That was deliberate. Product leaders are designing for that reality while keeping their positioning broad enough to speak to everyone. Fiber in particular was everywhere, with products specifically engineered for daily gut support and satiety.

Question for product leadership: Is your formulation strategy keeping pace with how your category is being reshaped, even when no one is naming it directly?

Functional ingredients are mainstream but format fit is still tripping brands up.

Creatine in snacks. Mushrooms in beverages. Adaptogens in candy. Fiber in everything. The ingredient story alone no longer turns heads on the show floor. What product leaders are now asking has become “does this ingredient make sense in this format?” and “does it change the experience in ways we haven’t accounted for?”

We noticed the brands that generated buzz were the ones where the function felt like it belonged, not like it was added to chase a trend.

Seed oil-free was another signal worth paying attention to. It was all over the floor and it’s not a niche callout anymore. For product developers still including seed oils in their formulations, the question of whether and how to address it is landing on roadmaps now.

Question for product leadership: Does your functional ingredient improve the product experience, or complicate it in ways you haven’t fully stress-tested yet?

Women's health is a serious category, and product performance has to match the promise

Hormonal health, menopause, beauty-from-within, fertility support. This dominated the floor in a way that felt different from past years. The product leaders in this space are making claims and being held to them.

We noticed the brands gaining ground were the ones whose development teams had done the work — tested the product, validated the performance, and could stand behind the label with solid insight and proof.

__EXTRACTED DATA__.
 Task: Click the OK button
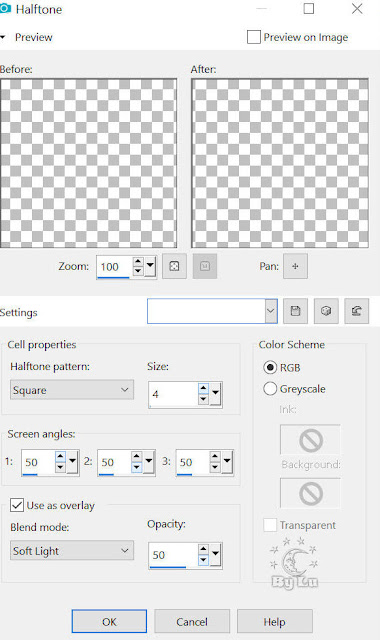click(109, 622)
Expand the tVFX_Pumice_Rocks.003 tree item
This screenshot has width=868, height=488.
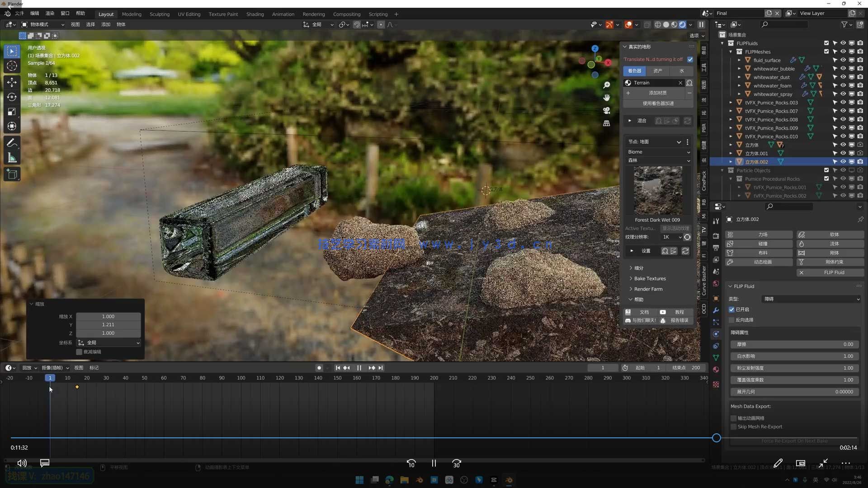pyautogui.click(x=731, y=103)
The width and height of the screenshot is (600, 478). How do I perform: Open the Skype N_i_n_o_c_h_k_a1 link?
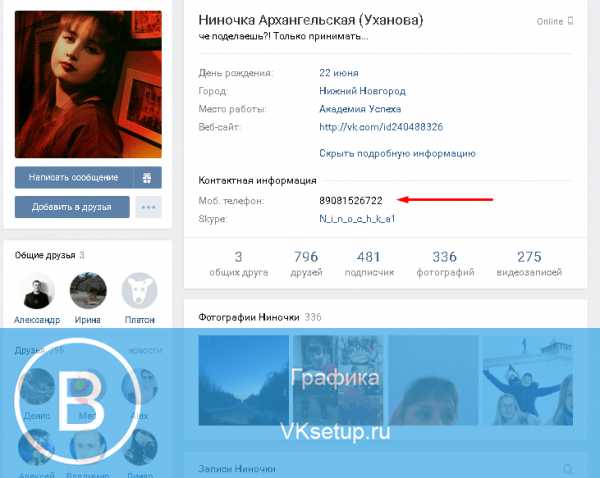point(357,219)
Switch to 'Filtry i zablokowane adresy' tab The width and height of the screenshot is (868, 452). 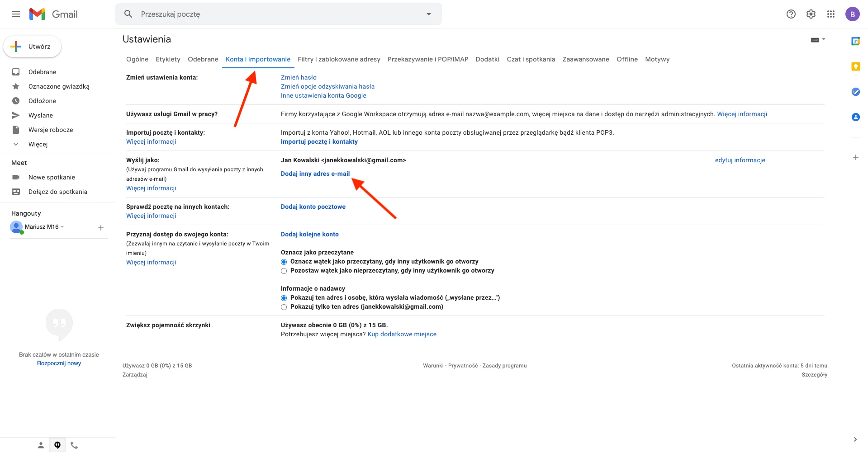pos(339,59)

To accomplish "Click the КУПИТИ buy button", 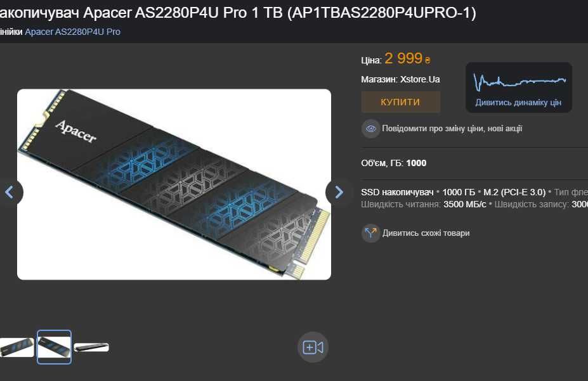I will pyautogui.click(x=400, y=102).
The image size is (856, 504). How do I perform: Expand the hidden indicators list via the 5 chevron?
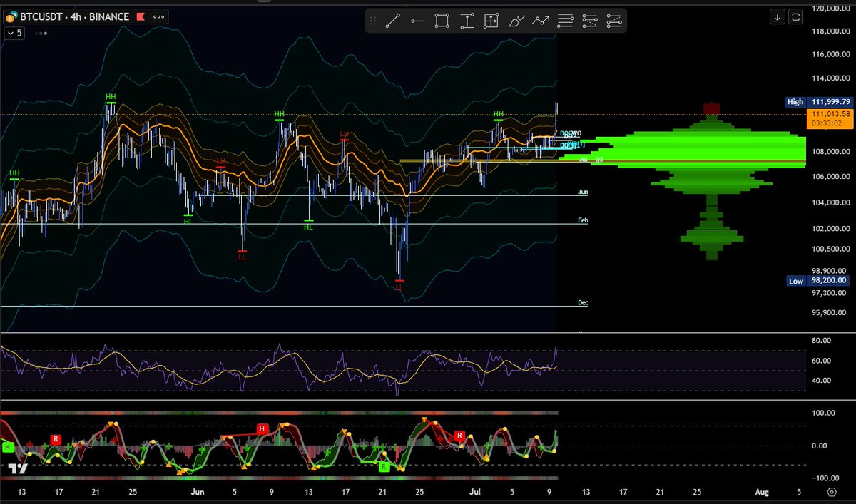pyautogui.click(x=14, y=33)
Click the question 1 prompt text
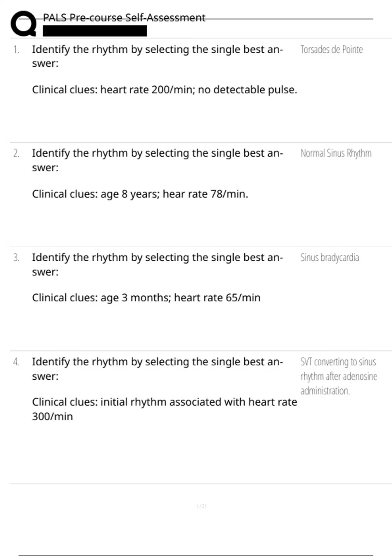 point(157,56)
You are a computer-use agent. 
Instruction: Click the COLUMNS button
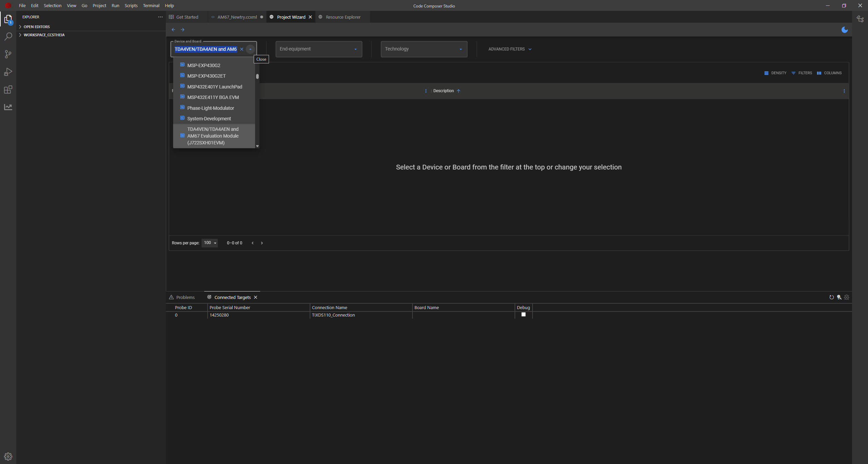tap(829, 73)
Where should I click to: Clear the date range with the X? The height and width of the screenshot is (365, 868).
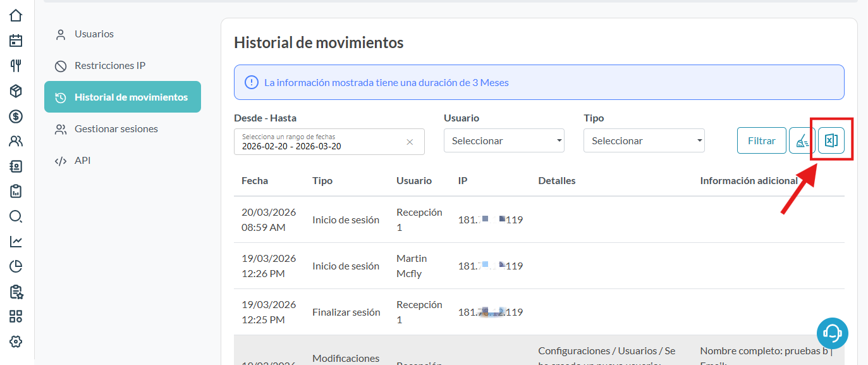(410, 142)
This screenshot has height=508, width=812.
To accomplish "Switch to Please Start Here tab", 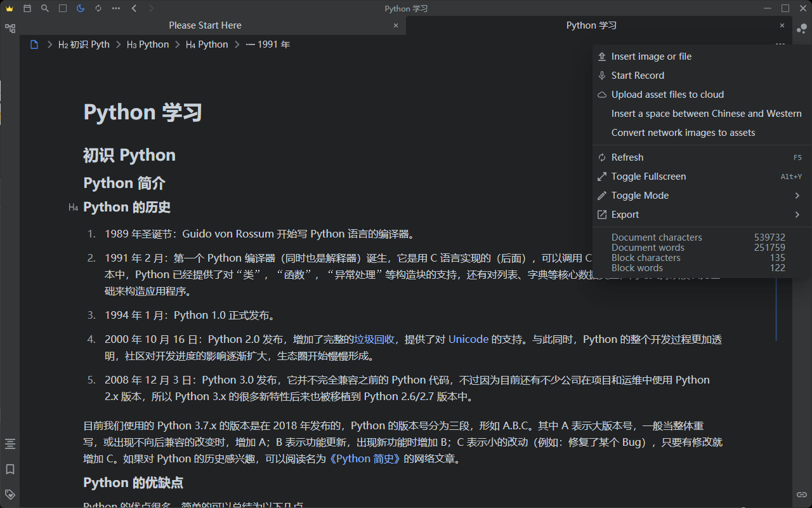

__SET TASKS__.
1. Answer these questions from the product trends text:
(a) Which functional ingredient is paired with beverages?
(b) Which signal does the text say is no longer a niche callout?
(c) Which four areas make up the women's health category?
2. Write the next few sentences of the product trends text, picking up after its last sentence.
The items can be left aside, since none of the work here depends on them.

__ANSWERS__.
1.
(a) Mushrooms.
(b) Seed oil-free.
(c) Hormonal health, menopause, beauty-from-within, and fertility support.

2.
And for an adjacent surprise: teen and tween skincare emerged as a notable category. Even legacy brands had new lines targeting this demographic that are clean formulations, age-appropriate positioning, and a rock-solid signal that the next generation of CPG consumers is already being courted at the product development level.

Question for product leadership: Can your product back up what it’s promising, and have you validated it with enough rigor to say so confidently?

Clean label and reformulation is where brands find out what they actually have

Fewer ingredients. Simpler labels. Recognizable foods. Product developers across every category are stripping back formulations to meet the demand for transparency.

But the product leaders who’ve been through it know: reformulation is where you find out how well you understood your product in the first place. Change the wrong thing and you don’t find out until it’s too late to fix it quietly.

The brands we saw navigating this successfully came in with a clear understanding of knowing what their product delivered before they touched it.

Question for product leadership: Do you know your product well enough to know what a formulation change will cost you?

What we're taking forward

The product decisions getting made right now are consequential to their respective categories. Expo West made this clear to us. The leaders we talked to aren’t short on ambition or ideas. What they’re looking for is certainty and clarity that their products will be loved.